You can’t talk about it, and that sucks, but at least you’re still doing it. At least Santana hasn’t decided you’re too old for The Secret yet, or that she’d rather have A Secret with somebody else. You’re not sure what you’ll do if that day ever comes. You don’t like to think about it. It makes the rock in your chest sink too low, crushing the air out of your lungs.

You keep going, even though the pajamas don’t feel quite so comfortable anymore, even though the sleeves fall whole inches short of your wrists and the pant legs bunch up around your knees. You keep going, and you keep telling yourself that Santana knows best. Santana gets this sort of thing the way you never have. If Santana’s afraid of people talking, she must have a right to be. She must be protecting you-both of you-because that’s what Santana does, and you ought to just trust her. That’s what friends do.

Friends, and secret keepers, too.

You keep going, at night, on weekends, carefully shut away behind Santana’s locked door, or in the old treehouse you’ve both outgrown but are still unwilling to give up on.
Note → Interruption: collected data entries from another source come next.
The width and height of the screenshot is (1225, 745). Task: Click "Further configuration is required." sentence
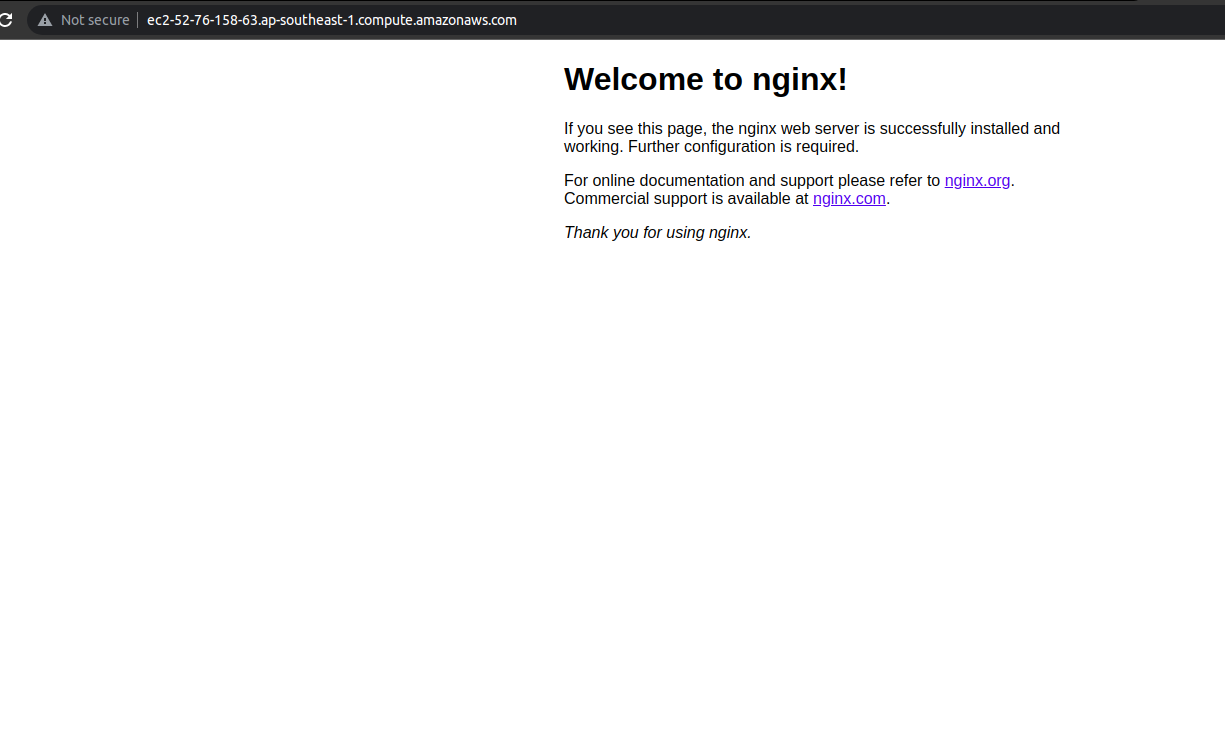tap(743, 147)

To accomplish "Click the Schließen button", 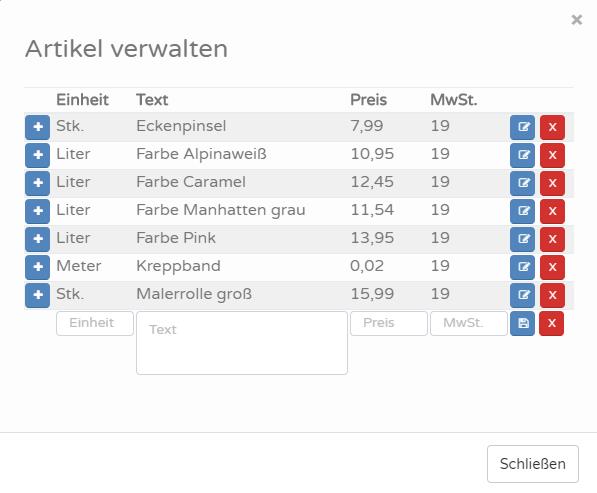I will coord(533,464).
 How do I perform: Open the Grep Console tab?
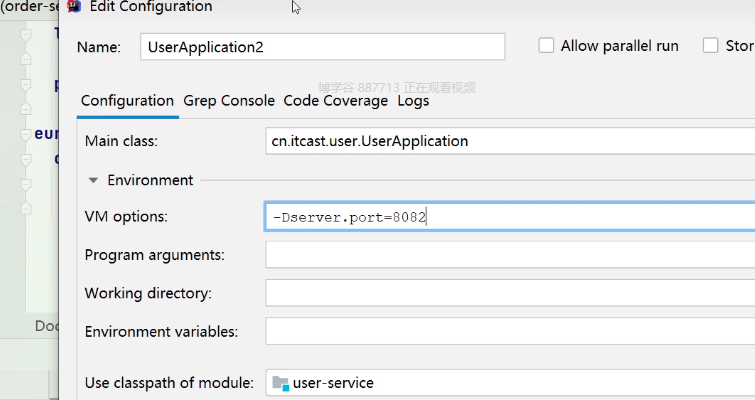coord(229,100)
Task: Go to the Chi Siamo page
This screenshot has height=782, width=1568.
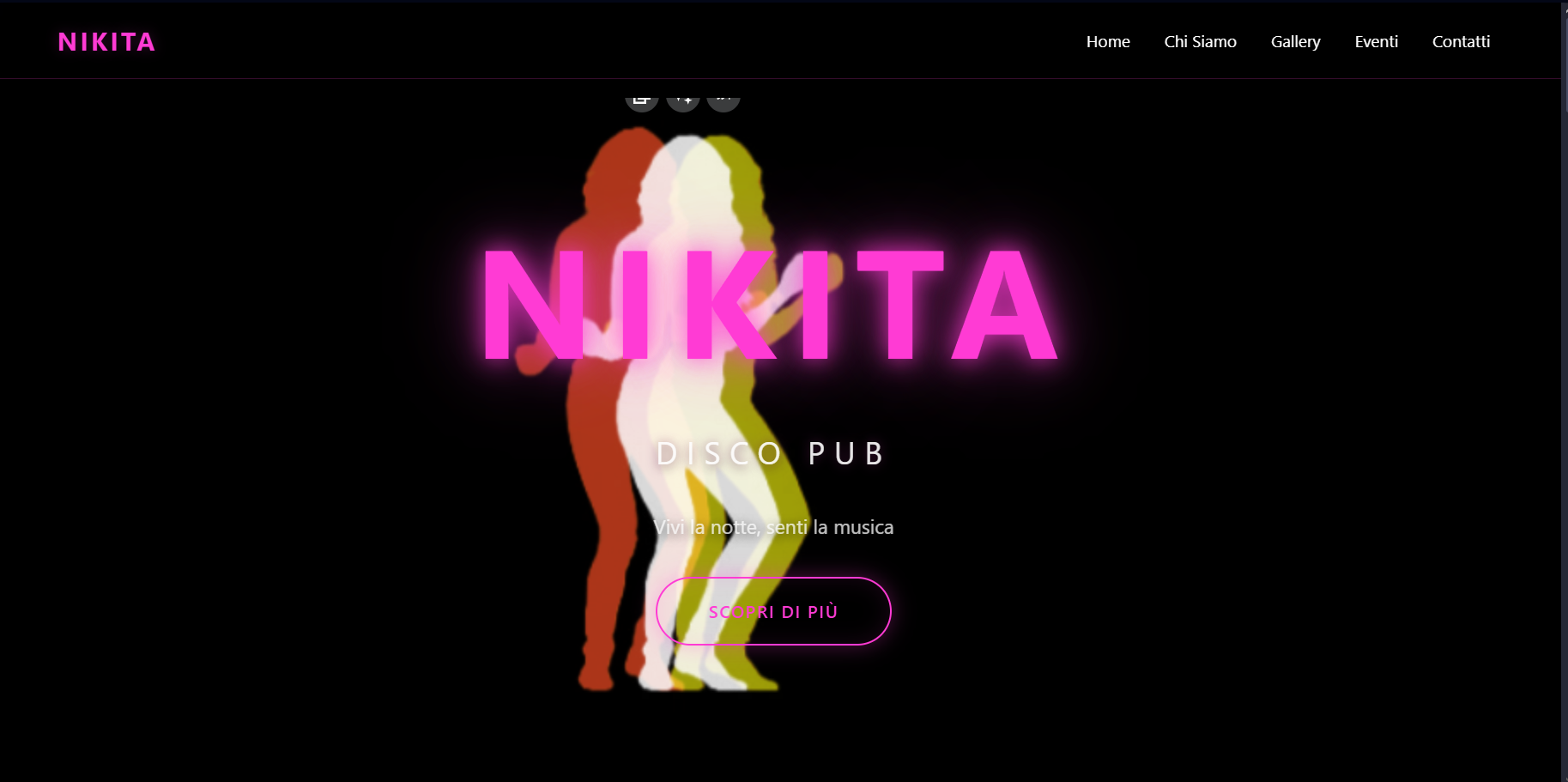Action: pos(1200,42)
You keep going, and the rock grows larger, and the pajamas keep shrinking, and all the while, you can’t stop thinking that The Secret doesn’t make you feel so special anymore. It doesn’t make you feel like the world belongs to only you and Santana, like it’s a war you’ll win as long as you keep fighting on together. It makes you feel kind of sad instead, kind of lonely and confused.
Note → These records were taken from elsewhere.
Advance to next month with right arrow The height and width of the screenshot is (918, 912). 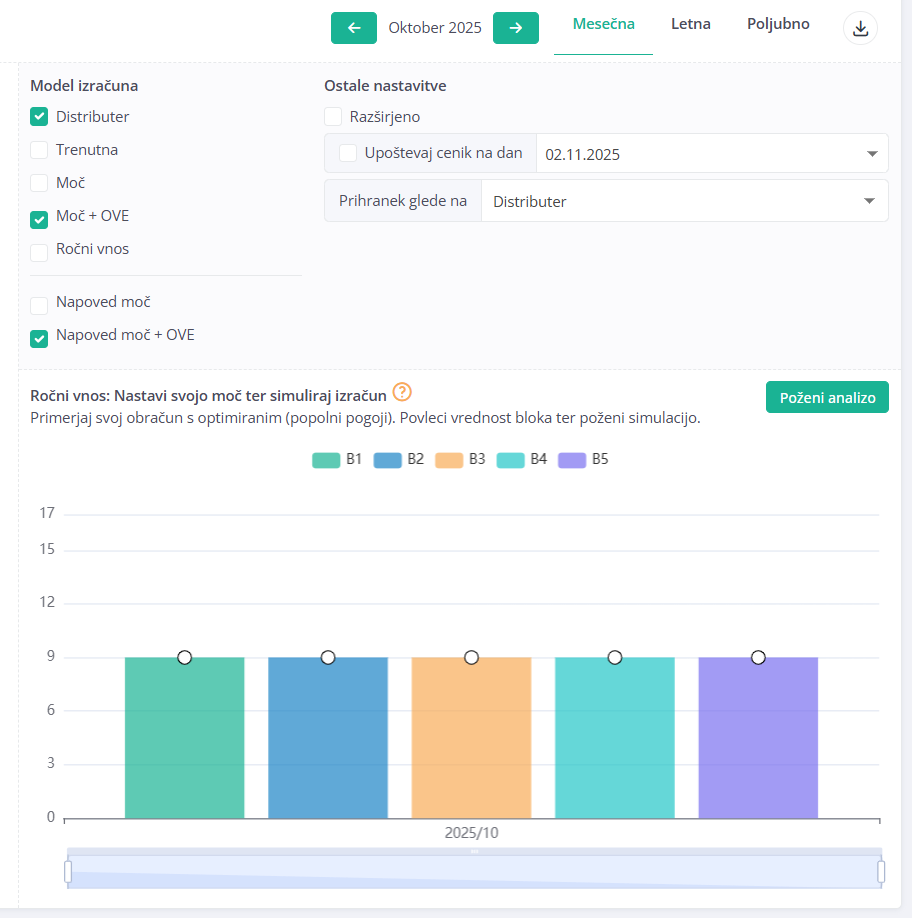tap(516, 28)
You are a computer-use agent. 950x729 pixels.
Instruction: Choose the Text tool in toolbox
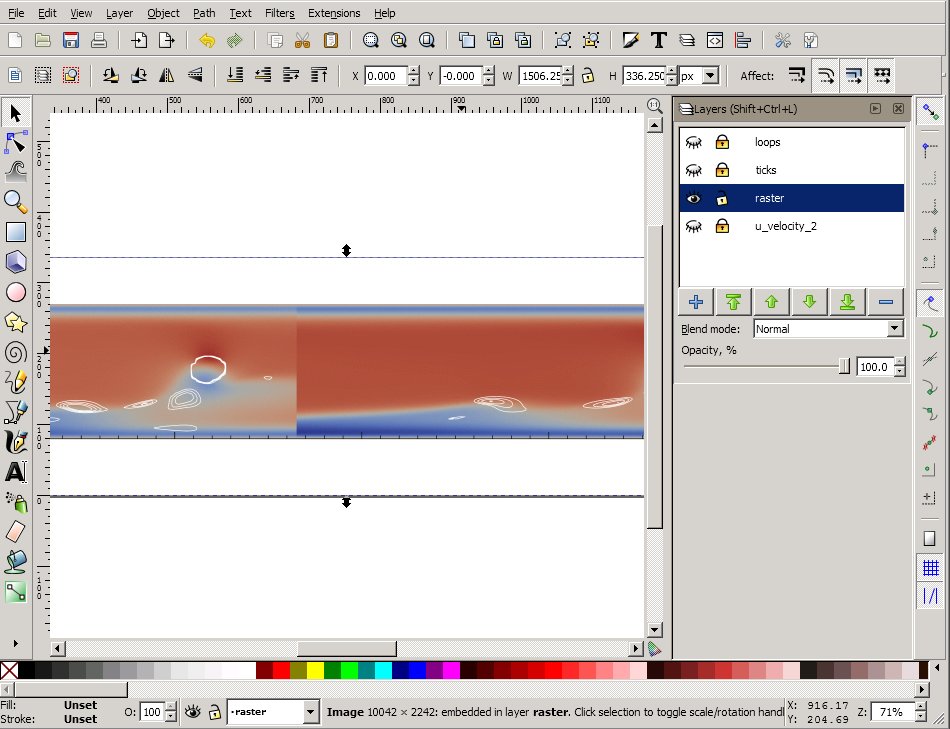[16, 472]
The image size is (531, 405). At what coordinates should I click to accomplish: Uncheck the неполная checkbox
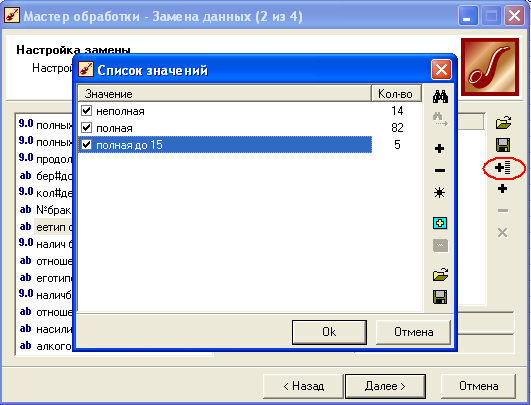coord(87,110)
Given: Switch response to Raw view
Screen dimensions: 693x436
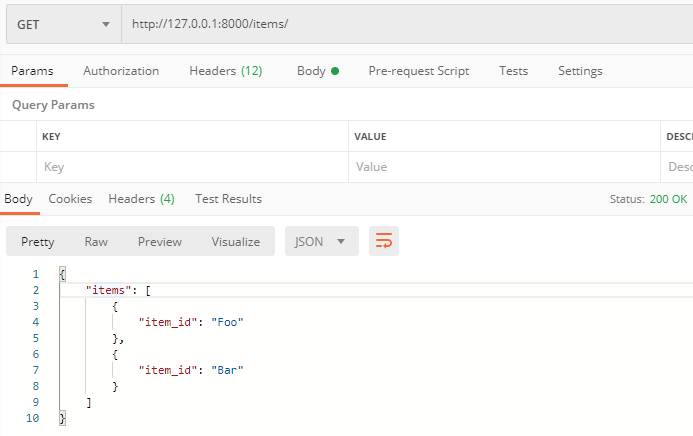Looking at the screenshot, I should (x=96, y=241).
You watch the other kids at school-Quinn Fabray walking arm-in-arm with Finn Hudson, Artie’s head bent close to Tina’s at lunch-and you wonder why Santana doesn’t want that with you. Why Santana is actually going out of her way to keep that from being your reality. Santana tells you you’re her best friend, and that she’s never so happy as when it’s just the two of you, but she always walks a few steps away in the hallways, and she only takes your hand under the table if you’re sitting in the very back row. Sometimes, she might slip an arm around your shoulders in the movie theater darkness, but as soon as the lights blaze back, she’s gone.

Finn doesn’t do that to Quinn. Artie doesn’t duck away from Tina. What makes you so different?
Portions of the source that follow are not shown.